The University of Illinois has conducted the largest field trial so far. And, their results have definite conclusions for the giant perennial grass, Miscanthus x giganteus. It has been found that Miscanthus is capable of producing up to 2.5 times the biomass of either corn or switchgrass. "One reason why Miscanthus yields more biomass than corn is that it produces green leaves about six weeks earlier in the growing season," according to Stephen P. Long, U of I professor of crop sciences. "Miscanthus also stays green until late October in Illinois, while corn leaves wither at the end of August," he said. It is also much more efficient at converting sunlight to biomass than switchgrass.

Instead of converting sunlight at the rate of 0.1 percent efficiency like typical plants, Miscanthus is in fact about 1 percent efficient. Obviously, this is a huge efficiency difference. Another advantage, the field trials showed that Miscanthus is tolerant of poor soil quality. "Our highest productivity is actually occurring in the south, the poorest soils in the state," according to Long.

What are the results so far? Miscanthus has the potential of meeting the current goal of offsetting 20% or gasoline use while using only 9.3% of current agricultural cropland.

But, that is only the first step. The next step is efficiently converting the biomass to ethanol. Converting biomass to ethanol involves two fundamental steps. The first is to break the long chains of cellulose molecules into glucose and other sugars. The second is to ferment those sugars into ethanol. These processes involve a host of different organisms, including fungi and bacteria using enzymes to "free" the sugars from the cellulose; then yeast and other microbes to ferment the sugars into alcohol.

But these processes so far are not efficient. Thus, a vast number of research projects around the country are being conducted to find more efficient molecules and/or processes. MIT has developed a yeast that can tolerate 50 percent more ethanol. They are looking toward genetic engineering on all fronts to enhance all steps in the process.
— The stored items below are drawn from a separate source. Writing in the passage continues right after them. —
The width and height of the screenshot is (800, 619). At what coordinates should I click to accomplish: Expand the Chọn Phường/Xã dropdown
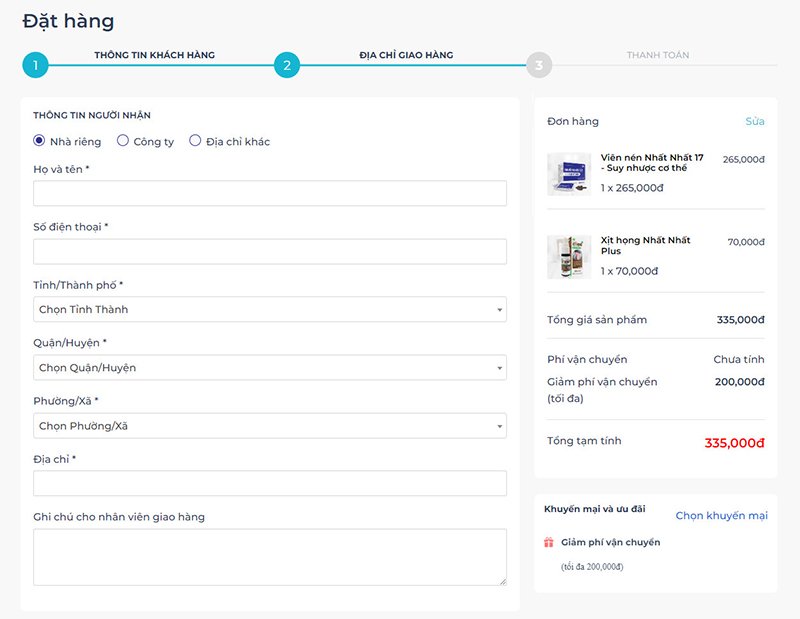pos(270,426)
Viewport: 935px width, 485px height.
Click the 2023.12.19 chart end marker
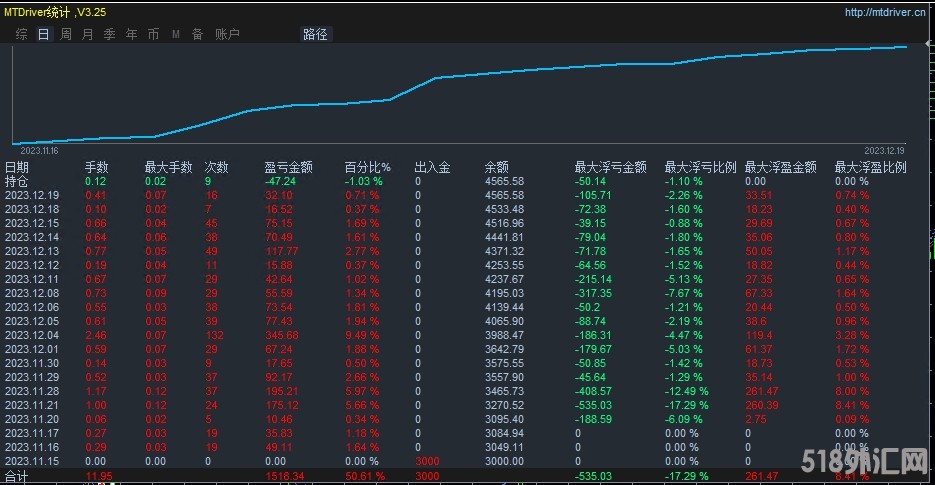(x=884, y=151)
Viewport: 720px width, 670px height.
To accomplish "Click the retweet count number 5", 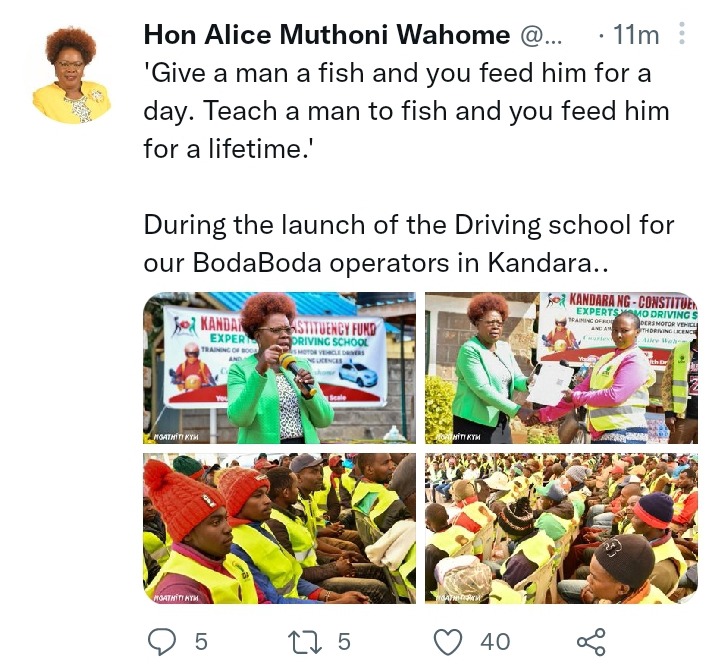I will tap(344, 642).
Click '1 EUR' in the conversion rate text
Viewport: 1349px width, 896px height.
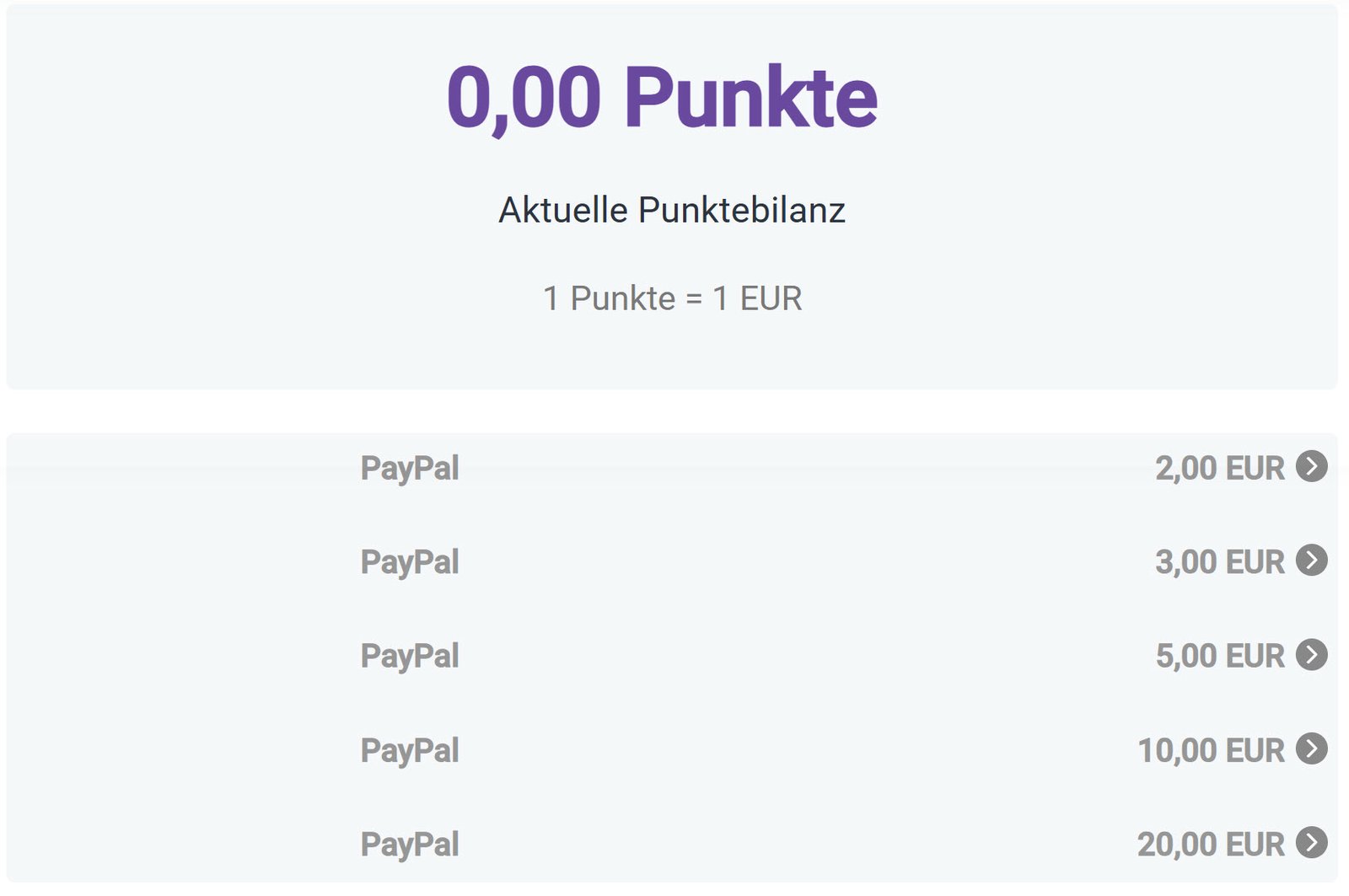[757, 298]
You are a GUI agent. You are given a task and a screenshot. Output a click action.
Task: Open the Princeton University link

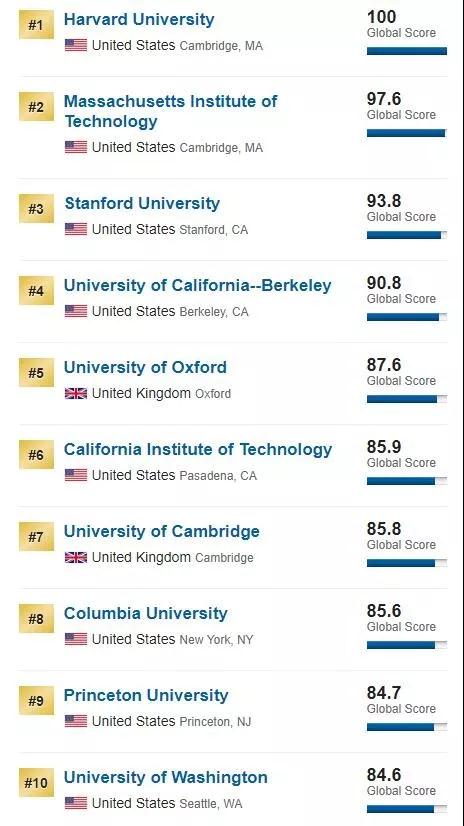(146, 695)
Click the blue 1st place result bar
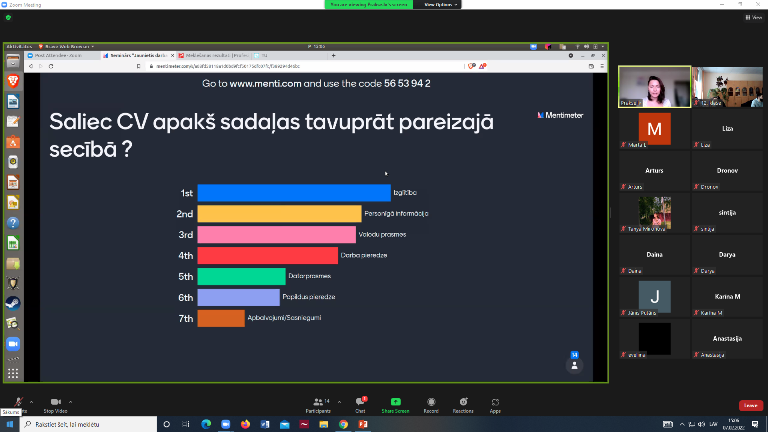The width and height of the screenshot is (768, 432). [293, 193]
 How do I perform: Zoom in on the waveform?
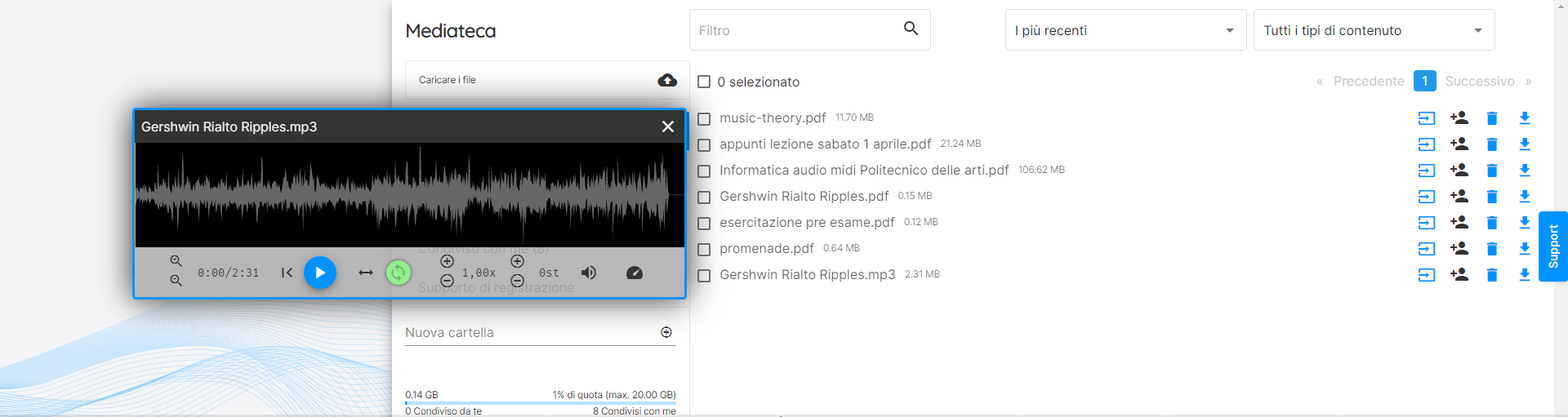[176, 261]
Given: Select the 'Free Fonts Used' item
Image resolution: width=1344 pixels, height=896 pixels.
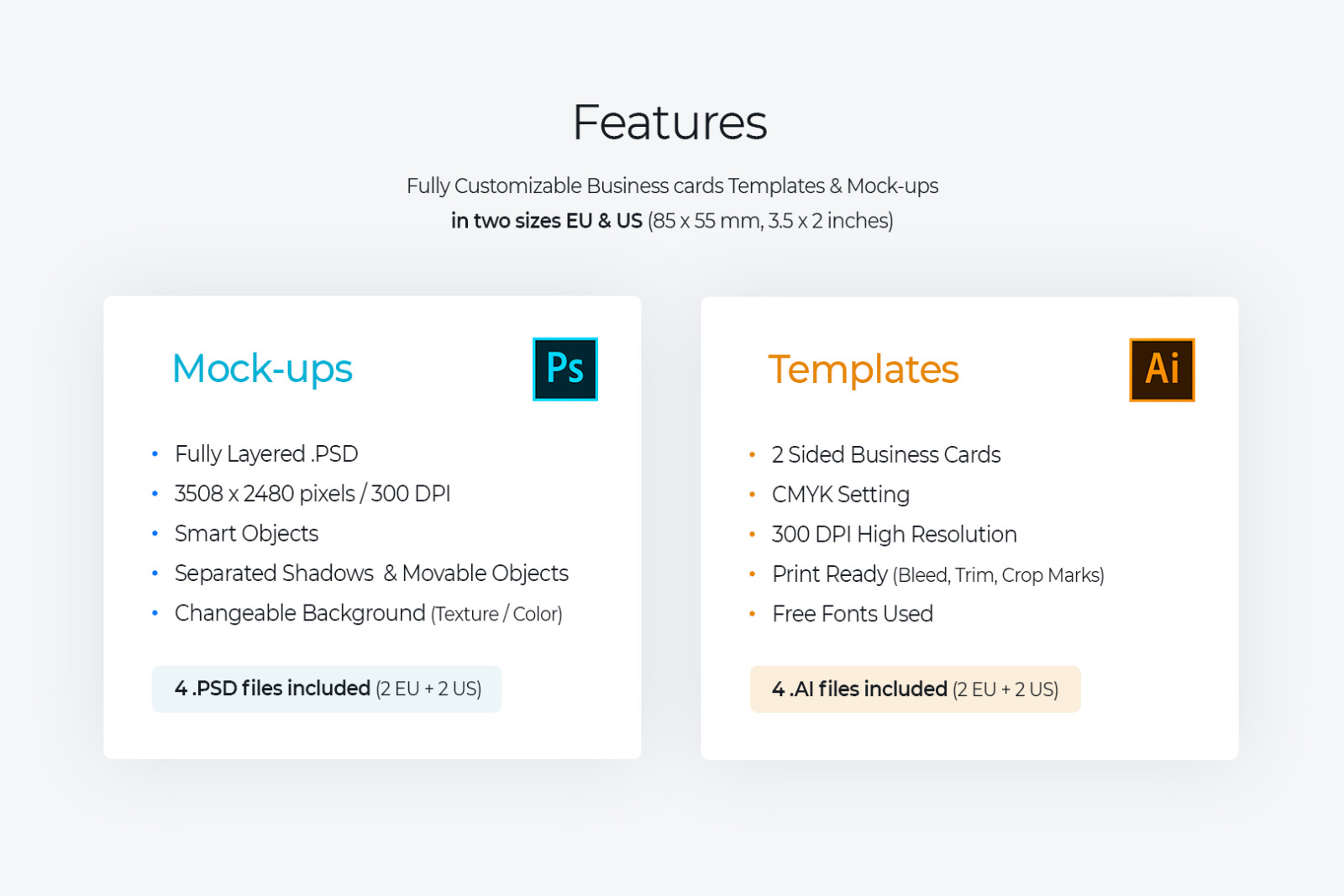Looking at the screenshot, I should tap(852, 615).
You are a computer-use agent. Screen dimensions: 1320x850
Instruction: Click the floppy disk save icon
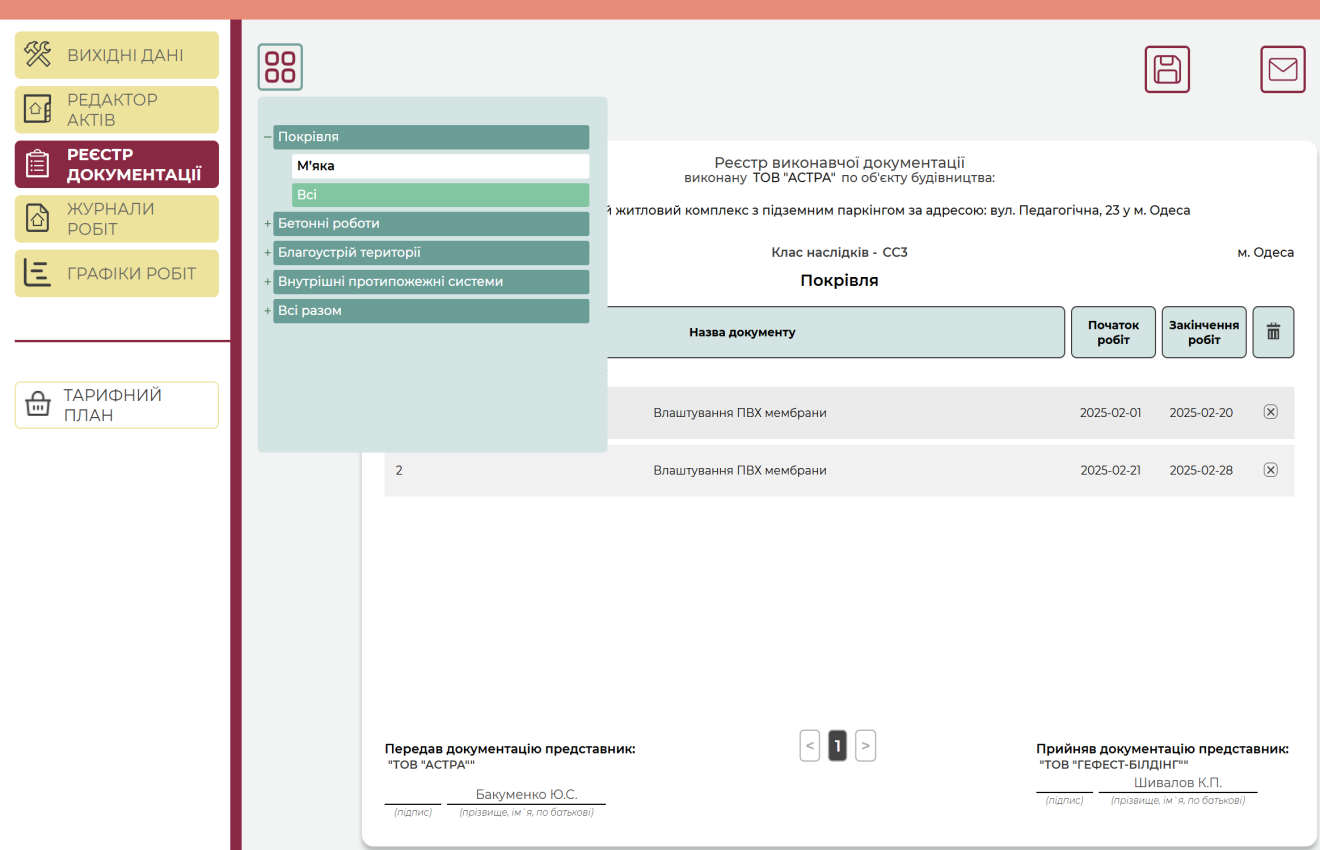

Dartmouth University work, led by Lee Lynd, an engineering professor, is looking to reduce the number of steps in the conversion process. For instance, in some studies they have designed a yeast that can survive on cellulose alone, converting it directly into ethanol. In other work they engineered a "thermophilic" bacterium, that lives in high-temperature environments, whose only fermentation product is ethanol. A private company, Synthetic Genomics, is funding recombinant techniques to build new microbes rather than converting existing molecules. And, Iowa State University, with major funding from Cargill, Inc. is growing microscopic fungi in the leftovers of ethanol production that can save energy, recycle water, and improve the livestock feed left over.

Acoustical Monitoring for Horses
Great news for horse racing fans! A new acoustical monitoring system has been developed to detect small stress fractures in horses!

As horse racing fans are aware, one of the difficult realities of racing is the possibility of bone fractures in racehorses. The fractures often occur in the canon bones, equivalent to finger bones in humans. Besides the obvious harm to the animal, it is estimated to be an annual $10 million cost to the industry. Research has shown however, that the fractures are often preceded by 'microcracks' which are not detected by X-rays.

Ozan Akkus, Associate Professor of Biomedical Engineering at Purdue University, has now developed wearable acoustic emission sensors. The sensors use sound waves to detect the microcracks that form in the bones. This technology is similar to the acoustical monitoring like that used to study earthquakes. The goal is to provide an alert to imminent danger of a stress fracture "so that they could stop rigorous physical activity long enough for the bone to heal."

Going beyond the horse industry, this technology could also be beneficial to athletes, dancers and soldiers. Often, those training intensely may develop similar types of stress fractures in the lower extremities. For instance, it is estimated that 5 to 20 percent of U.S. basic training recruits experience stress fractures. Thus, these same acoustical monitoring devices may be worn by these recruits and other athletes to detect the micro changes before they result in stress fractures.